Unfortunately, giving personalized feedback isn’t cheap: for a large
online coding course, this could take months of labor. Today, large
online courses either don’t offer feedback at all or take shortcuts that
sacrifice the quality of the feedback given.
Several computational approaches have been proposed to automatically
produce personalized feedback, but each falls short: they either require
too much upfront work by instructors or are limited to very simple
assignments. A scalable algorithm for feedback to student code that
works for university-level content remains to be seen. Until now, that
is. In a recent paper, we proposed a new AI system based on
meta-learning that trains a neural network to ingest student code and
output feedback. Given a new assignment, this AI system can quickly
adapt with little instructor work. On a dataset of student solutions to
Stanford’s CS106A exams, we found the AI system to match human
instructors in feedback quality.
To test the approach in a real-world setting, we deployed the AI system
at Code in Place 2021, a large online computer science course spun out
of Stanford with over 12,000 students, to provide feedback to an
end-of-course diagnostic assessment. The students’ reception to the
feedback was overwhelmingly positive: across 16,000 pieces of feedback
given, students agreed with the AI feedback 97.9% of the time, compared
to 96.7% agreement to feedback provided by human instructors. This is,
to the best of our knowledge, the first successful deployment of machine
learning based feedback to open-ended student work.
In the middle of the pandemic, while everyone is forced to social
distance in the confines of their own homes, thousands of people across
the world were hard at work figuring out why their code was stuck in an
infinite loop. Stanford CS106A, one of the university’s most popular
courses and its largest introductory programming offering with nearly
1,600 students every year, grew even bigger. Dubbed Code in Place,
CS106A instructors Chris Piech, Mehran Sahami and Julie Zelenski wanted
to make the curriculum and teaching philosophy of CS106A publicly
available as an uplifting learning experience for students and adults
alike during a difficult time. In its inaugural showing in April ‘20,
Code in Place pulled together 908 volunteer teachers to run an online
course for 10,428 students from around the world. One year later, with
the pandemic still in full force in many areas of the world, Code in
Place kicked off again, growing to over 12,000 students and 1,120
volunteer teachers.
While crowd-sourcing a teaching team did make a lot of things possible
for Code in Place that usual online courses lack, there are still limits
to what can be done with a class of this scale. In particular, one of
the most challenging hurdles was providing high-quality feedback to
10,000 students.
What is feedback?
Everyone knows high quality content is an important
ingredient for learning, but another equally important but more subtle
ingredient is getting high quality feedback. Knowing the breakdown of
what you did well and what the areas for improvement are, is fundamental
to understanding. Think back to when you first got started programming:
for me, small errors that might be obvious to someone more experienced,
cause a lot of frustration. This is where feedback comes in, helping
students overcome this initial hurdle with instructor guidance.
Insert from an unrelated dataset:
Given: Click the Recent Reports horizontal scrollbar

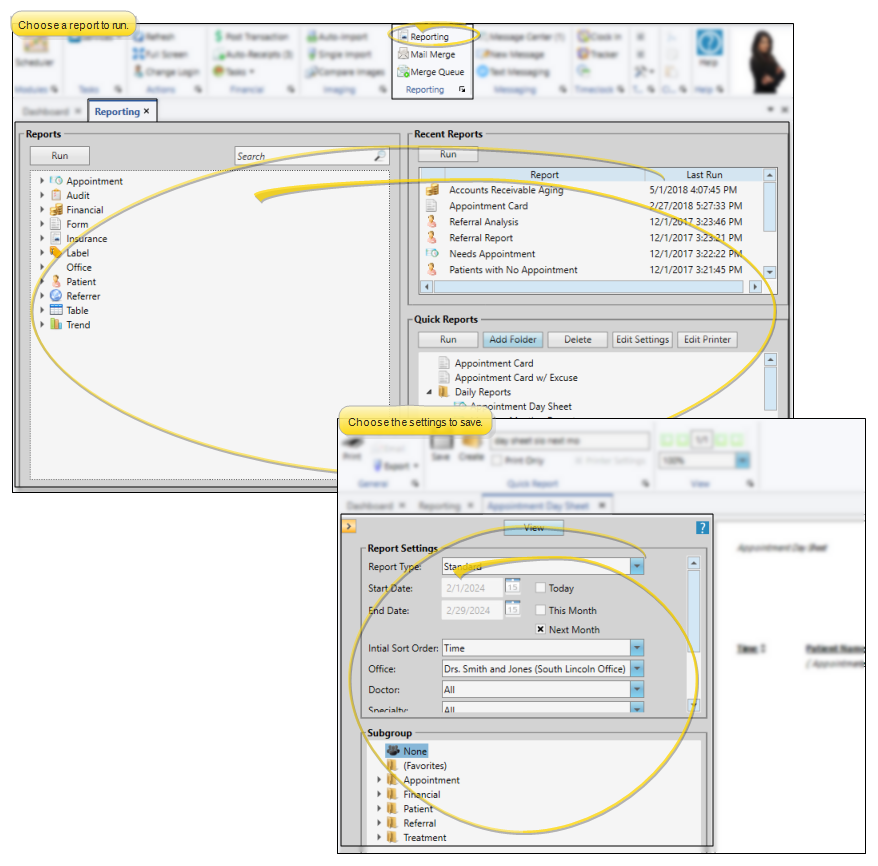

Unfortunately, feedback is something online code education has struggled
with. With popular “massively open online courses” (MOOCs), feedback on
student code boils down to compiler error messages, standardized
tooltips, or multiple-choice quizzes.
You can find an example of each below. On the left, multiple choice
quizzes are simple to grade and can easily assign numeric scores to
student work. However, feedback is limited to showing the right answer,
which does little to help students understand their underlying
misconceptions. The middle picture shows an example of an opaque
compiler error complaining about a syntax issue. As a beginner learning
to code, error messages are very intimidating and difficult to
interpret. Finally, on the right, we see an example of a standardized
tooltip: upon making a mistake, a pre-specified message is shown.
Pre-specified messages tend to be very vague: here, the tooltip just
tells us our solution is wrong and to try something different.
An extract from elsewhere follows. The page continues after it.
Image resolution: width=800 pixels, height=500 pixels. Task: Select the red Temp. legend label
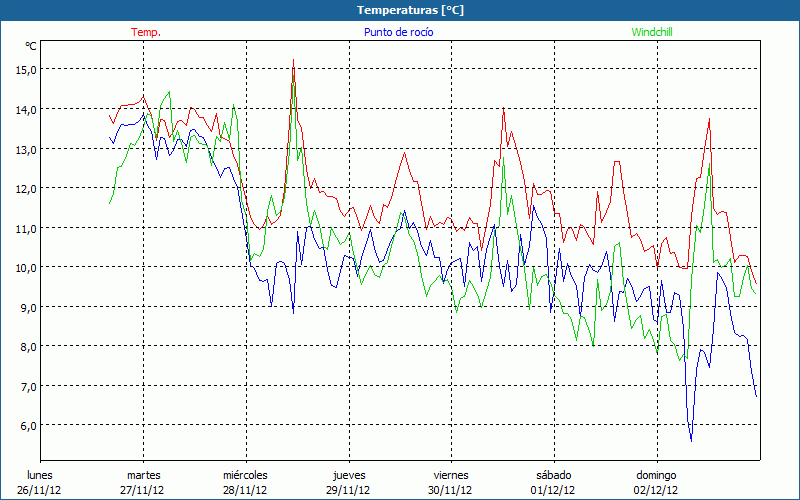tap(146, 32)
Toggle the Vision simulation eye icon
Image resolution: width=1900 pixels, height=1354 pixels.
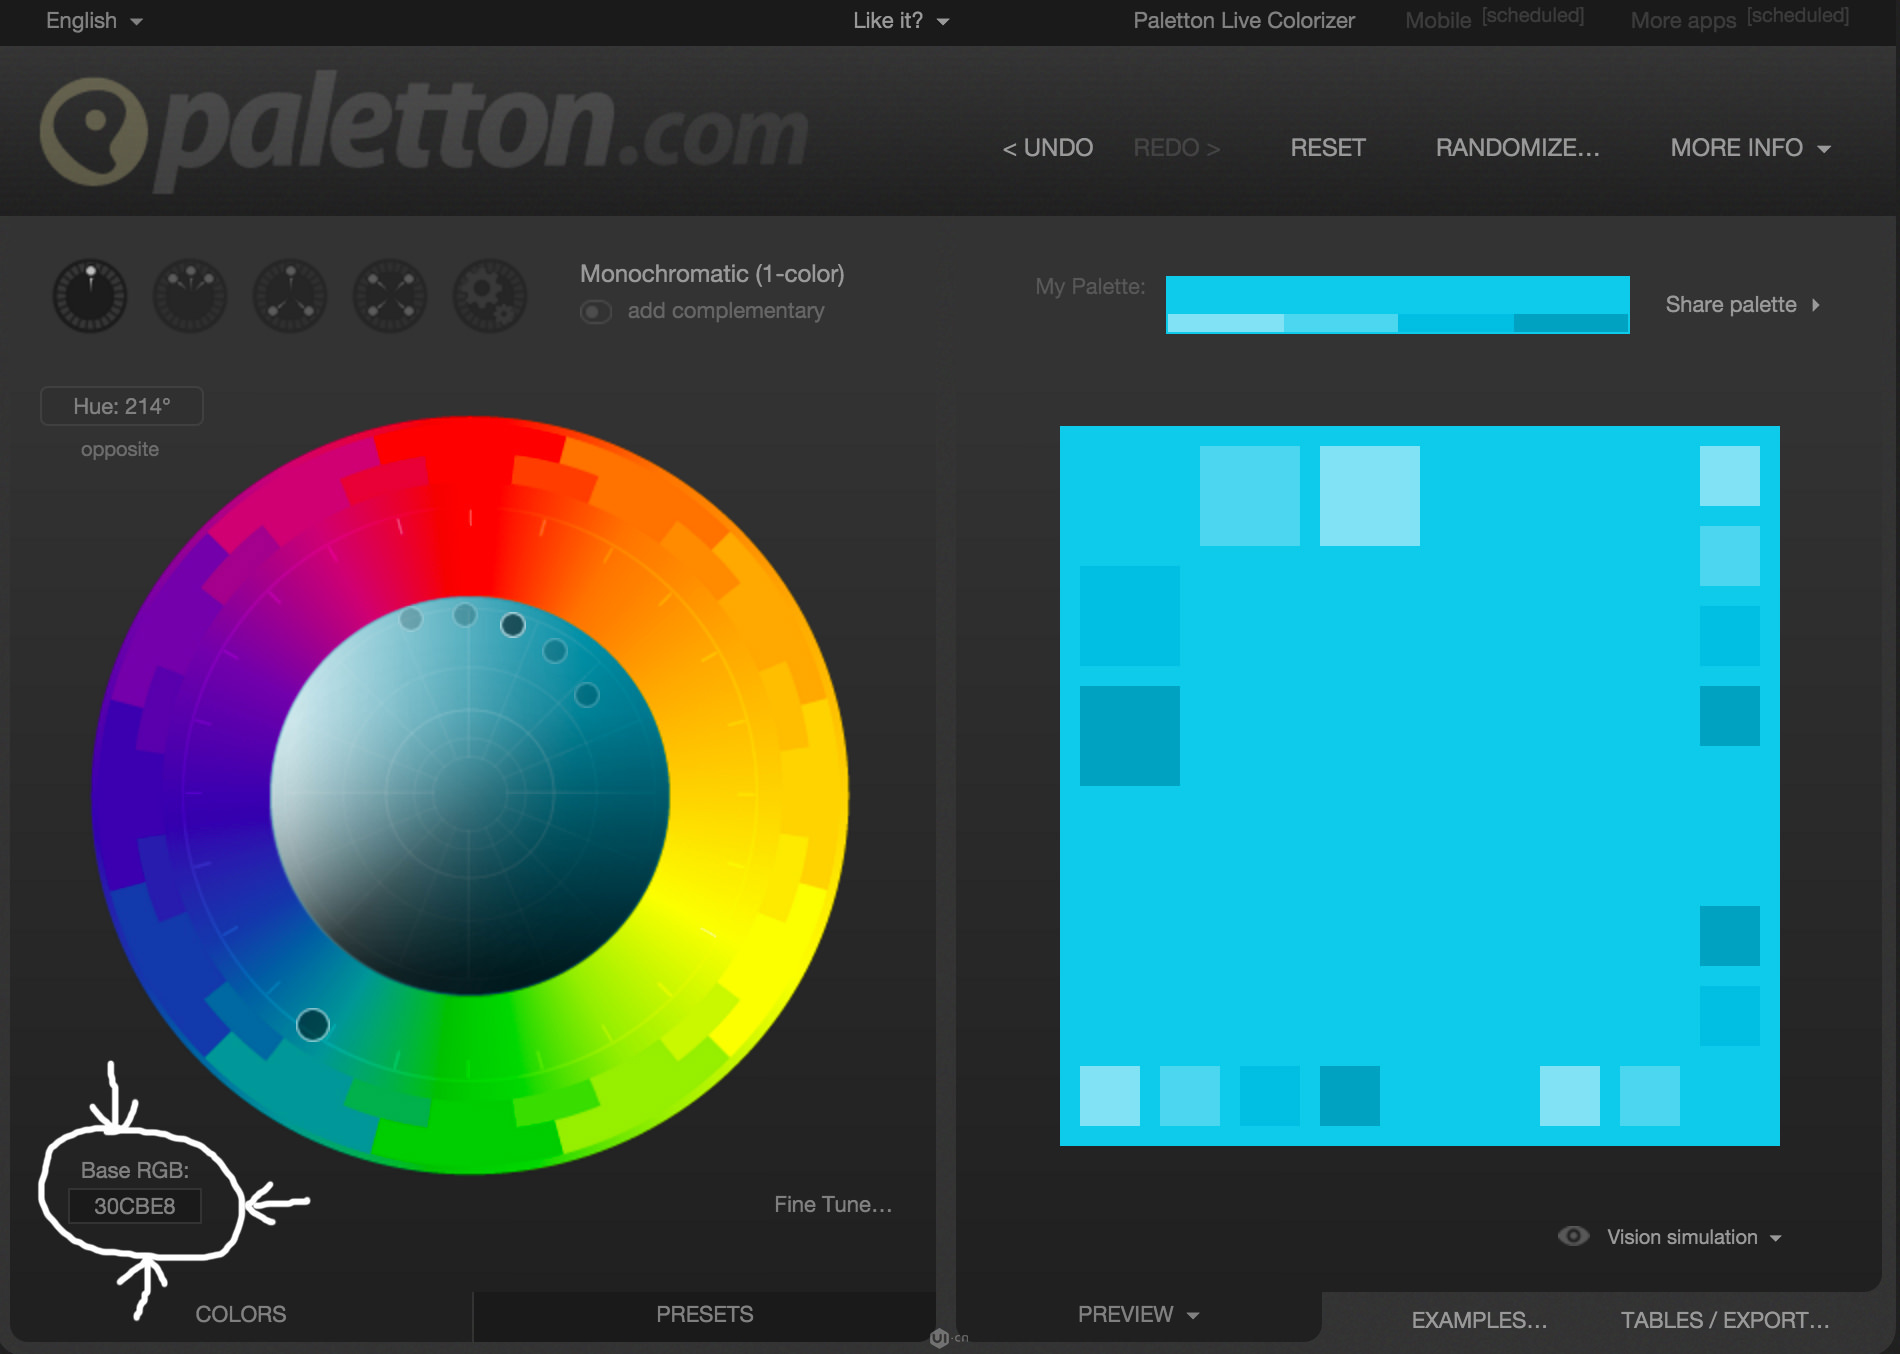1573,1237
It makes a lot of sense why MOOCs settle for subpar feedback: it’s
really difficult to do otherwise! Even for Stanford CS106A, the teaching
team is constantly fighting the clock in office hours in an attempt to
help everyone. Outside of Stanford, where classes may be more
understaffed, instructors are already unable to provide this level of
individualized support. With large online courses, the sheer size makes
any hope of providing feedback unimaginable. Last year, Code in Place
gave a diagnostic assessment during the course for students to summarize
what they have learned. However, there was no way to give feedback
scalably to all these student solutions. The only option was to release
the correct solutions online for students to compare to their own work,
displacing the burden of feedback onto the students.
Code in Place and its MOOC cousins are examples of a trend of education
moving online, which might only grow given the lasting effects of the
pandemic. This shift surfaces a very important challenge: can we provide
feedback at scale?
The feedback challenge.
In 2014, Code.org, one
of the largest online platforms for code education, launched an
initiative to crowdsource thousands of instructors to provide feedback
to student solutions [1,2]. The hope of the initiative was to tag enough
student solutions with feedback so that for a new student, Code.org
could automatically provide feedback by matching the student’s solution
to a bank of solutions already annotated with feedback by an instructor.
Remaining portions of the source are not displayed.